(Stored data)
*-*-*
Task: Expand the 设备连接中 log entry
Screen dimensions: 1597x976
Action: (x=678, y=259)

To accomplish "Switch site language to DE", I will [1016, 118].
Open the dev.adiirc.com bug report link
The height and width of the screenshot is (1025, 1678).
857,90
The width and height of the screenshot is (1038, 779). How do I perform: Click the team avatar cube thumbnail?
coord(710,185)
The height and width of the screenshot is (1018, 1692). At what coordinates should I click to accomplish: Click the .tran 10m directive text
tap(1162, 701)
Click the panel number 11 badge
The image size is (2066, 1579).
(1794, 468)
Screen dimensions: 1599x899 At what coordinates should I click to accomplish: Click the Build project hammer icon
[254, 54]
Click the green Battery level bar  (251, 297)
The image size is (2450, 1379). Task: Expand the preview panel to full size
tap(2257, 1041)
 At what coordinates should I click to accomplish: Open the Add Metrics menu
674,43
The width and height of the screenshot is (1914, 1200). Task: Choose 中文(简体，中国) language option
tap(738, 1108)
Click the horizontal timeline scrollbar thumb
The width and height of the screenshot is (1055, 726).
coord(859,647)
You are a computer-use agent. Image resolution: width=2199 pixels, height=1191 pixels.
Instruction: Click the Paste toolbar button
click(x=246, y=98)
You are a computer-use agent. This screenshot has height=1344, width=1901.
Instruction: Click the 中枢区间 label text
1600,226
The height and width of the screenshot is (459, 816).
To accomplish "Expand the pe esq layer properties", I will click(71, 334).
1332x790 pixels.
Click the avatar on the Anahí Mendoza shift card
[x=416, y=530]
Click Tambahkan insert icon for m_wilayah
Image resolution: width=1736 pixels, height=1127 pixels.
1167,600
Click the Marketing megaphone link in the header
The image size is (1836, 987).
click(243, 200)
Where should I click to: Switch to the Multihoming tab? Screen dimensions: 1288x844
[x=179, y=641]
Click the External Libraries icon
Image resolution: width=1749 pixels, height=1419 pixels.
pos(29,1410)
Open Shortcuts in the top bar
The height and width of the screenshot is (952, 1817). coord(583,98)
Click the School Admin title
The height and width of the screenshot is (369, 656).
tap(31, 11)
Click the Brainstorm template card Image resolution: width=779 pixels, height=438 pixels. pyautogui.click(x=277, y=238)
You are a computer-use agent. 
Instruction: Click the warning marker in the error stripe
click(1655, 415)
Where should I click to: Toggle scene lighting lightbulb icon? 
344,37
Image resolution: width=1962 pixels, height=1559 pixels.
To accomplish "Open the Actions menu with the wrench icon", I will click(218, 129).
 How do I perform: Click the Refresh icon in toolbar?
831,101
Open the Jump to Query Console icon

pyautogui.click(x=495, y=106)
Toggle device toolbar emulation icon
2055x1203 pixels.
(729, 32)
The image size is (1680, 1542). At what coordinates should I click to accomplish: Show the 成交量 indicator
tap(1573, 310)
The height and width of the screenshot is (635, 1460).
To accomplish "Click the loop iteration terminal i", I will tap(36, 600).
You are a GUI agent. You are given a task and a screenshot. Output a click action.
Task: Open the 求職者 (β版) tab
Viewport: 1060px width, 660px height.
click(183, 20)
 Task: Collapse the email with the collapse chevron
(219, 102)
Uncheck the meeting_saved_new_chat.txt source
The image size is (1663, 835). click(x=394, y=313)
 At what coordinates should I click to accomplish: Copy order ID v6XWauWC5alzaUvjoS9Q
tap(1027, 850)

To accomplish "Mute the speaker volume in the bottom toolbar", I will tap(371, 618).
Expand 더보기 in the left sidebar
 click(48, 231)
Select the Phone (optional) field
*-*-*
*Exercise goal*. Scan the data above, find each line with "will", and copy it.

*Task output*.
To accomplish "Switch site language to DE", I will [1016, 118].
To accomplish "Expand the pe esq layer properties", I will click(71, 334).
To accomplish "Open the Actions menu with the wrench icon", I will click(218, 129).
To accomplish "Click the loop iteration terminal i", I will tap(36, 600).
To accomplish "Mute the speaker volume in the bottom toolbar", I will tap(371, 618).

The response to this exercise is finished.